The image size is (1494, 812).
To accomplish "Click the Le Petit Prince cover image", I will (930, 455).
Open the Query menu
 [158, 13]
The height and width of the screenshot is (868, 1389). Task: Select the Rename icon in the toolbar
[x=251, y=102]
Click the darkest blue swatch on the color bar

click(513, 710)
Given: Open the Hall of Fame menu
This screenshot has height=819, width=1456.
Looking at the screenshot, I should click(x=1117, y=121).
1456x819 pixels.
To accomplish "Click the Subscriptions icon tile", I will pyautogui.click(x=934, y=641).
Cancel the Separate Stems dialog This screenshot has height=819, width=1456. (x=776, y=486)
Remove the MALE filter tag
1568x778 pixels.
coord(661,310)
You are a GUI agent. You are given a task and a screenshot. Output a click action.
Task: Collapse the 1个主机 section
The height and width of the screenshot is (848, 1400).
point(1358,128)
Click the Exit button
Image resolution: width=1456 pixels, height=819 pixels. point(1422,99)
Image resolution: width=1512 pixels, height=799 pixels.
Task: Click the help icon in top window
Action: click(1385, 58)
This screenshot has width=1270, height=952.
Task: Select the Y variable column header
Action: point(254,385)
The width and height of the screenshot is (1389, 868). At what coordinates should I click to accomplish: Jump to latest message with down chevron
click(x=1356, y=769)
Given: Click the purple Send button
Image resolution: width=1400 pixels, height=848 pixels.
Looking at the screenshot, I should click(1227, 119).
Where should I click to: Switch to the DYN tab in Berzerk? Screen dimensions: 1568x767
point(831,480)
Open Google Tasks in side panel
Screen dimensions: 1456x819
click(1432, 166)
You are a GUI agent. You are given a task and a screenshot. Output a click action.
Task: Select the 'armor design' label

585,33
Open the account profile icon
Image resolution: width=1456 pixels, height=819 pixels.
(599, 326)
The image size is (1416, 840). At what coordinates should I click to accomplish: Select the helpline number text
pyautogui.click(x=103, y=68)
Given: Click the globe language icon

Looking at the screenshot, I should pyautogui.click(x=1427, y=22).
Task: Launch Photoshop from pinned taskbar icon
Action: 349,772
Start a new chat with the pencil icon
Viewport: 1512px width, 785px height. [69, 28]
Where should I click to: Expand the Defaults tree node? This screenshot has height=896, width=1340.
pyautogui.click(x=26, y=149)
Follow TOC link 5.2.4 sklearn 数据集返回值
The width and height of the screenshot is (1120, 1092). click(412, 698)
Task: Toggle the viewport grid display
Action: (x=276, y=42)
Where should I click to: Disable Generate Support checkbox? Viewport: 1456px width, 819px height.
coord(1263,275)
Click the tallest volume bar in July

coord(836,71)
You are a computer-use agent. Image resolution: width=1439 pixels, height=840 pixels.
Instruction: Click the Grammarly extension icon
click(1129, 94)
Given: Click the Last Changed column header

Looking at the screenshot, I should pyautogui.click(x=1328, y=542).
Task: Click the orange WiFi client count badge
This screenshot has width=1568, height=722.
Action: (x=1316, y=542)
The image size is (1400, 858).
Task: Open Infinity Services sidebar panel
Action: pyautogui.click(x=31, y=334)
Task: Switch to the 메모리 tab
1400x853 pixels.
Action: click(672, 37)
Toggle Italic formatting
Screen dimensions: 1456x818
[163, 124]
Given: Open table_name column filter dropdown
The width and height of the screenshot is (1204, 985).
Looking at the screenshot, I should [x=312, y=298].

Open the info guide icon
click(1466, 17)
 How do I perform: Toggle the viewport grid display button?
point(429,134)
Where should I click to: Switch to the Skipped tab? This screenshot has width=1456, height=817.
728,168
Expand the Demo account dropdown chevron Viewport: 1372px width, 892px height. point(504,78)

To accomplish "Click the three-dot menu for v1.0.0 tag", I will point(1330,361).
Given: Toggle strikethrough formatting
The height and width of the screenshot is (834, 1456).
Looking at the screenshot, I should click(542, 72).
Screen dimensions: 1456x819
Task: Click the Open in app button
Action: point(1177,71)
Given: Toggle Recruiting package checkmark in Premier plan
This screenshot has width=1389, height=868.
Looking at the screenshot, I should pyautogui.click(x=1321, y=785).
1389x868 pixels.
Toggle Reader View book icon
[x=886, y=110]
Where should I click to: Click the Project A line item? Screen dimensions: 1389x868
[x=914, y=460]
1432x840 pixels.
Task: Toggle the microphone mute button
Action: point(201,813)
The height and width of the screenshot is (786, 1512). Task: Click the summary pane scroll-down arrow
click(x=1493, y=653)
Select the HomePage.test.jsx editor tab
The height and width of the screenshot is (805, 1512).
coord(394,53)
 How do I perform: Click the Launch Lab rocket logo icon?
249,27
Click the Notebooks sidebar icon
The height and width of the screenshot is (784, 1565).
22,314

The problem
Copy, please, every line from the start of the entries down to the line that holds "Given: Open the Hall of Fame menu", with both of those lines included and no others.

Answer for the task
The image size is (1494, 812).
To accomplish "Click the Le Petit Prince cover image", I will (930, 455).
Open the Query menu
 [158, 13]
The height and width of the screenshot is (868, 1389). Task: Select the Rename icon in the toolbar
[x=251, y=102]
Click the darkest blue swatch on the color bar

click(513, 710)
Given: Open the Hall of Fame menu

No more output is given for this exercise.